> **Document section**:
>>>>

When I first began this blog, I began to collect articles on blogging in the academic world with the idea of putting together, at some point a short article for some popular venue on blogging the ancient world. I have a first draft of my thoughts on blogging ready now and I will serialize it here over the next few days.
Part 1 is a short history of blogging and academic blogging in particular.
Part 2 is a more focused examination blogs on archaeology.
Part 3 is a first attempt at an archaeology of blogging.
You are, as always, invited to leave comments and make suggestions!
Blogging Archaeology or the Archaeology of Blogging:
Metablogging the Ancient World
Introduction
When I decided that our archaeological project in Cyprus needed a blog, I am not sure that I had ever read weblog on a regular basis. Like most Americans, I was familiar with the idea of a weblog and had a rather an idea of how they actually function. Moreover, I had heard the famous success stories about how intrepid bloggers had laid low the mighty taking on the likes of Trent Lott and 60 Minutes, and creating the “buzz” that propelled candidates like Howard Dean to the national spotlight. While I was pretty sure that my blog wouldn’t challenge the powerful or change the landscape of American politics, the stories about the success of blogs suggested that the medium had potential for reaching a large audience of people who might be interested in a small, but energetic archaeological project on the south coast of Cyprus.

<<<<

> **Written problem A**: In the post on academic blogging, begin at the words "When I first" and stop after "blogging in particular.", rewriting that passage with "first draft" changed to "rough version".
> **Written problem B**: According to the post on academic blogging, where is the archaeological project for which the blog was started?
> **Written problem C**: Extend the post on academic blogging with the paragraphs that would come next.

> **Dataset records**:
>>>>

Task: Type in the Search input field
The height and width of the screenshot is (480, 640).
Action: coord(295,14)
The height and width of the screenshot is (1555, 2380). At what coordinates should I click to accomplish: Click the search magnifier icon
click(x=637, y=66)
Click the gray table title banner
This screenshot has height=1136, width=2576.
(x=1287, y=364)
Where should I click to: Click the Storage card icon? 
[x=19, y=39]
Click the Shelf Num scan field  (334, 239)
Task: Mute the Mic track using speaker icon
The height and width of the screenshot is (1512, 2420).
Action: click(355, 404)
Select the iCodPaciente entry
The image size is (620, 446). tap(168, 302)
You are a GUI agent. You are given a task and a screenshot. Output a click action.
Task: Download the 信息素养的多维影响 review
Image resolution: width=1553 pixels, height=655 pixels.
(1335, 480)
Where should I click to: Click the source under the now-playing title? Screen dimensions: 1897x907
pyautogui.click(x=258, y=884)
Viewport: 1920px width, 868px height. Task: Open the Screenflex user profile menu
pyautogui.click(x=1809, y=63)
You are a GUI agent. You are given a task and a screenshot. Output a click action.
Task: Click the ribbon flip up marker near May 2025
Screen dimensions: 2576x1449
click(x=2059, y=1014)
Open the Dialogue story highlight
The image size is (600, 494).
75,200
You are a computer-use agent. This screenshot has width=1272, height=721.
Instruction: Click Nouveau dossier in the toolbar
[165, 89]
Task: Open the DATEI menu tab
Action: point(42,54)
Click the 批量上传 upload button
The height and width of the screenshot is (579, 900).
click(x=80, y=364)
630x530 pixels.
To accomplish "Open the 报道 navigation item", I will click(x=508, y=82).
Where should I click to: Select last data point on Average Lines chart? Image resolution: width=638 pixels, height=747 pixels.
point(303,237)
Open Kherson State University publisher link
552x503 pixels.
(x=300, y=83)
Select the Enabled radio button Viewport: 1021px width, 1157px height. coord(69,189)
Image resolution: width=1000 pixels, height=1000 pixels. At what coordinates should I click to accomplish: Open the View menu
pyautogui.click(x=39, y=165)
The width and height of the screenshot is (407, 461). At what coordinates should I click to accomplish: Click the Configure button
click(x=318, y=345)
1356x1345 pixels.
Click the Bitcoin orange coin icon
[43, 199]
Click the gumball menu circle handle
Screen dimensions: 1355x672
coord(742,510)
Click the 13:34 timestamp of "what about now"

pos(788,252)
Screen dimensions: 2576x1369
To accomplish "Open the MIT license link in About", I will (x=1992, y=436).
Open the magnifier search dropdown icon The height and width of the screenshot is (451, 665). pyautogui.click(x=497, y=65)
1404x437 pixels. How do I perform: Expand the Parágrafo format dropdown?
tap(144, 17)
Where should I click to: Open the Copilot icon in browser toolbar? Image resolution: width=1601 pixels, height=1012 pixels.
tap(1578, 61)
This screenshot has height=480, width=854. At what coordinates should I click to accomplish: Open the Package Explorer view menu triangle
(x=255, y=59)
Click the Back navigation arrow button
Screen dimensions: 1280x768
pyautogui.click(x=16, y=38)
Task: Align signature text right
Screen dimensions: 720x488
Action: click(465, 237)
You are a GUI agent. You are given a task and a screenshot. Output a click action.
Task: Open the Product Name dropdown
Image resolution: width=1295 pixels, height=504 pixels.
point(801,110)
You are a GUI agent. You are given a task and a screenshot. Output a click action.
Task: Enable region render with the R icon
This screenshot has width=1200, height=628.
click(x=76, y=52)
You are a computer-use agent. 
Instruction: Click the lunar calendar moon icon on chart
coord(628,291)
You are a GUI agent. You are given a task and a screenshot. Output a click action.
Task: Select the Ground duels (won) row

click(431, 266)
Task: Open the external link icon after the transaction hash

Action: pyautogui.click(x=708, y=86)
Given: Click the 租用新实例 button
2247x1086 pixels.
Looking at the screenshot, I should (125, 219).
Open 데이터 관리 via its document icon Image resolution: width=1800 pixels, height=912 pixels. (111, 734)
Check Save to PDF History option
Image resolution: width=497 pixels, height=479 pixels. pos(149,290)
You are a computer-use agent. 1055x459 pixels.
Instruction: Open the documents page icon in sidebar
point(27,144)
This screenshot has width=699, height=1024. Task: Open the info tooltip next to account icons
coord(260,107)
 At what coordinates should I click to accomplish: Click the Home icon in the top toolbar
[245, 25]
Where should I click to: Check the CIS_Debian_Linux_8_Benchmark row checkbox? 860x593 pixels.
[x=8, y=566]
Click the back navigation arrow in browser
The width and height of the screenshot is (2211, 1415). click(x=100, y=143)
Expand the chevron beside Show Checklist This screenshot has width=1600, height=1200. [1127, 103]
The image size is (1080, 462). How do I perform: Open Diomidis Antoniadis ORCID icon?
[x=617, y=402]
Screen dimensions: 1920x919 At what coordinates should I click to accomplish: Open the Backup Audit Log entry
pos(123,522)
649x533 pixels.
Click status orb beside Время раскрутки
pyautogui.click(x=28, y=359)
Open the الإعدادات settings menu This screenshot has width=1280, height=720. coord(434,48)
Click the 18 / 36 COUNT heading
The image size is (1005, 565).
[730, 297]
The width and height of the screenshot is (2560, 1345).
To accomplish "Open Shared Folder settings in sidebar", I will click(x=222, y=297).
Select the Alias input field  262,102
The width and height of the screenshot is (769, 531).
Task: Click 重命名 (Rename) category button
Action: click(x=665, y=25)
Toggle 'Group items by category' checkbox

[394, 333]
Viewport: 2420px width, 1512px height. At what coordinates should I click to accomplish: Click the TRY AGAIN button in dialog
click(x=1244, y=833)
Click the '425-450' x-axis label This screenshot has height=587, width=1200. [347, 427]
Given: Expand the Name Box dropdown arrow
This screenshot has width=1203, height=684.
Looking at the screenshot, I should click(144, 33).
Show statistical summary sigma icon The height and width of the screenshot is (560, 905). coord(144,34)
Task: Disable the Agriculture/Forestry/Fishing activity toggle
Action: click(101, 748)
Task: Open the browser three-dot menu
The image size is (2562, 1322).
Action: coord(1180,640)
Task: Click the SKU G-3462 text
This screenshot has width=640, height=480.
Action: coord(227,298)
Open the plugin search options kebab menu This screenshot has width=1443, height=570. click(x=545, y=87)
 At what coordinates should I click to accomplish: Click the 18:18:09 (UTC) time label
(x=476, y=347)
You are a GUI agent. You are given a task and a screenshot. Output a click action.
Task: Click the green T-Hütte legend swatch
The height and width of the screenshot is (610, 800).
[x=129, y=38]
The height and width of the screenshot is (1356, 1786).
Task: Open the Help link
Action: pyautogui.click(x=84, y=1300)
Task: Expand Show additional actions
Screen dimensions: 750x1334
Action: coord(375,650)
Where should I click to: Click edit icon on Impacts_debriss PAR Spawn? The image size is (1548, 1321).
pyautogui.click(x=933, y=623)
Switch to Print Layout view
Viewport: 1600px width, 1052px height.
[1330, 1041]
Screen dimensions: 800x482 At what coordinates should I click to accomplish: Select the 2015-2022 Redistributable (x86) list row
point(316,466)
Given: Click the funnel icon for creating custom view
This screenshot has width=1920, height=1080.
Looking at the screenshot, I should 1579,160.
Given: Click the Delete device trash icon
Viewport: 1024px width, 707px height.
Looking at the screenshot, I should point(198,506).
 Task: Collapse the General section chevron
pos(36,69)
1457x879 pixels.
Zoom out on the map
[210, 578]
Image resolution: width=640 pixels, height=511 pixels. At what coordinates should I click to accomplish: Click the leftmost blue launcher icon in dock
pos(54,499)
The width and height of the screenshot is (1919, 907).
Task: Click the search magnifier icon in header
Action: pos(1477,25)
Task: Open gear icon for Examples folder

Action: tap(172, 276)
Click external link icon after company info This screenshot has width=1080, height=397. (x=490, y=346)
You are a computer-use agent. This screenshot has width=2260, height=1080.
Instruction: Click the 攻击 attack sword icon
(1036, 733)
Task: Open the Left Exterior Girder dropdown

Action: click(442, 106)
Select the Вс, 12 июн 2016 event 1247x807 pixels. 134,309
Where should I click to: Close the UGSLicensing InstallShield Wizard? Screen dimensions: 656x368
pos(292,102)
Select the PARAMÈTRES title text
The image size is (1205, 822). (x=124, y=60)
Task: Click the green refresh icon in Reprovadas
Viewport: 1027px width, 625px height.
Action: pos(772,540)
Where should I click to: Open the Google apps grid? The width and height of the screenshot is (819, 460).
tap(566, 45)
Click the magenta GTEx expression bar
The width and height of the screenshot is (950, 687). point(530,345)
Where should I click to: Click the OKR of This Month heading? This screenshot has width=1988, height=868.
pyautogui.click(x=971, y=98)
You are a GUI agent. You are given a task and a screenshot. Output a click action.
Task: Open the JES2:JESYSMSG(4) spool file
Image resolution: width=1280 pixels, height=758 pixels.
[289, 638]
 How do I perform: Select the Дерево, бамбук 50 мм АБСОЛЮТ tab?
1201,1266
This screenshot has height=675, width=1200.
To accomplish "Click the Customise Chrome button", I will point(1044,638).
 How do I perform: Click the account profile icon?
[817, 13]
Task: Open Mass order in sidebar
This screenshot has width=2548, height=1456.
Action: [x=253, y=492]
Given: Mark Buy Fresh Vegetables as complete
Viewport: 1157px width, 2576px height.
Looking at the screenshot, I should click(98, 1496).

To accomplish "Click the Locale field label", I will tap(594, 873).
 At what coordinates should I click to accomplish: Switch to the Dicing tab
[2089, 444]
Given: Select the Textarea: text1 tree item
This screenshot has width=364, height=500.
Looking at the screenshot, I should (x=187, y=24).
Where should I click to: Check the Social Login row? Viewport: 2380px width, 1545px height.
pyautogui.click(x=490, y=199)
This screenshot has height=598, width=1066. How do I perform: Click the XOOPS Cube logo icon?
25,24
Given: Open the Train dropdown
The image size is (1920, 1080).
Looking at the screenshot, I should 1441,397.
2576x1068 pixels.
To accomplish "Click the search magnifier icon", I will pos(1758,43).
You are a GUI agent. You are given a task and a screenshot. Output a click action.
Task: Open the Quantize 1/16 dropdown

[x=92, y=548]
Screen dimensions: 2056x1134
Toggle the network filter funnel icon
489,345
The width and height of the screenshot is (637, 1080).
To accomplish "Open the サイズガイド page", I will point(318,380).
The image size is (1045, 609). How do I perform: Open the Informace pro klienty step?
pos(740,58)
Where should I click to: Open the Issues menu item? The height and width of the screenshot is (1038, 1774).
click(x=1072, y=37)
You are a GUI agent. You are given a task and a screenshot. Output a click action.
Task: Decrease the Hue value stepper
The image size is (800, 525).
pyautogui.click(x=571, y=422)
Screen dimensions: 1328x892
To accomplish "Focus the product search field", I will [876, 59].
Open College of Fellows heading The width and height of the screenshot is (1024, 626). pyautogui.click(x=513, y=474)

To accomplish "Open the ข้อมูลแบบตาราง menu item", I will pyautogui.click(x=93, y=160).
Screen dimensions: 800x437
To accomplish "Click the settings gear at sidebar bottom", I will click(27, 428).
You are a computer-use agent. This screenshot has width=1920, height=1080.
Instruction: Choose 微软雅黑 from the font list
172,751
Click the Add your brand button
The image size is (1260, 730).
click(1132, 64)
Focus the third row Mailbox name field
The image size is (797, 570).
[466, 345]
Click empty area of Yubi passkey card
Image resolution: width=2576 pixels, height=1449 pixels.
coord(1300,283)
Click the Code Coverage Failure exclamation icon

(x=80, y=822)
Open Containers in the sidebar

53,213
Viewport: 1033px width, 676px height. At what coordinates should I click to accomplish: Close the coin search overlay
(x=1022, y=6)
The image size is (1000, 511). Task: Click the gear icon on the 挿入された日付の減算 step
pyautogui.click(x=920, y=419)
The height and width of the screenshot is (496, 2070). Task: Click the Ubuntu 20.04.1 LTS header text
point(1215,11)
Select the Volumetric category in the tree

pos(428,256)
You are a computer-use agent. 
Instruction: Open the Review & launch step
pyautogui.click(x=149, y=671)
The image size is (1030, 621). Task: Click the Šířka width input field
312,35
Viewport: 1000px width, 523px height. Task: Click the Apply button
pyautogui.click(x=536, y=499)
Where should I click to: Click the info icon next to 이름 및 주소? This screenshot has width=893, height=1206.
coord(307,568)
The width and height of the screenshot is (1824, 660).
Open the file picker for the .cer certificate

<<<<

> **Answer A**:
When I first began this blog, I began to collect articles on blogging in the academic world with the idea of putting together, at some point a short article for some popular venue on blogging the ancient world. I have a rough version of my thoughts on blogging ready now and I will serialize it here over the next few days.
Part 1 is a short history of blogging and academic blogging in particular.

> **Answer B**: On the south coast of Cyprus.

> **Answer C**:
As an academic who studies the past for a living, I find it difficult to begin any project without a theoretic, historical, and practical foundation. This meant that I had to understand what a weblog was in the abstract, how they came to be, and how they functioned. As I did this, the real potential of the medium became apparent. Weblogs could bridge the gap between working archeologists and the interested public. In this way, weblogs are part of a larger movement by archaeologists toward engaging the New Media and recognizing its potential for changing how archaeologists talk to one another, scholars in allied fields (like Classics, history, art history, and anthropology), and, perhaps most importantly, the general public. The opportunity to engage the general public might be all the more important as sudden re-emergence of untrained archaeological enthusiasts, bent on discovering everything from Atlantis to Noah’s Arc, has absorbed public money and attention at the expense of rigorous, systematic archaeological research (see Eric Cline’s recent discussion in the Boston Globe and reprinted here). Engaging our colleagues and the public in new ways will not spell the end of venerable print venues like American Journal or Archaeology, Hesperia, or the Journal of Mediterranean Archaeology, but the parallel emergence of a more dynamic and flexible electronic media could improve access to serious and rigorous archaeological information and discussions. The risk involved in engaging such New Media opportunities like the weblogs is minimal. They are easy to update and maintain, increasingly capable of accommodate a wide range of media from photographs, to line drawings, to video and audio clips, and, most importantly, cheap!.
The Weblog. History and Taxonomy.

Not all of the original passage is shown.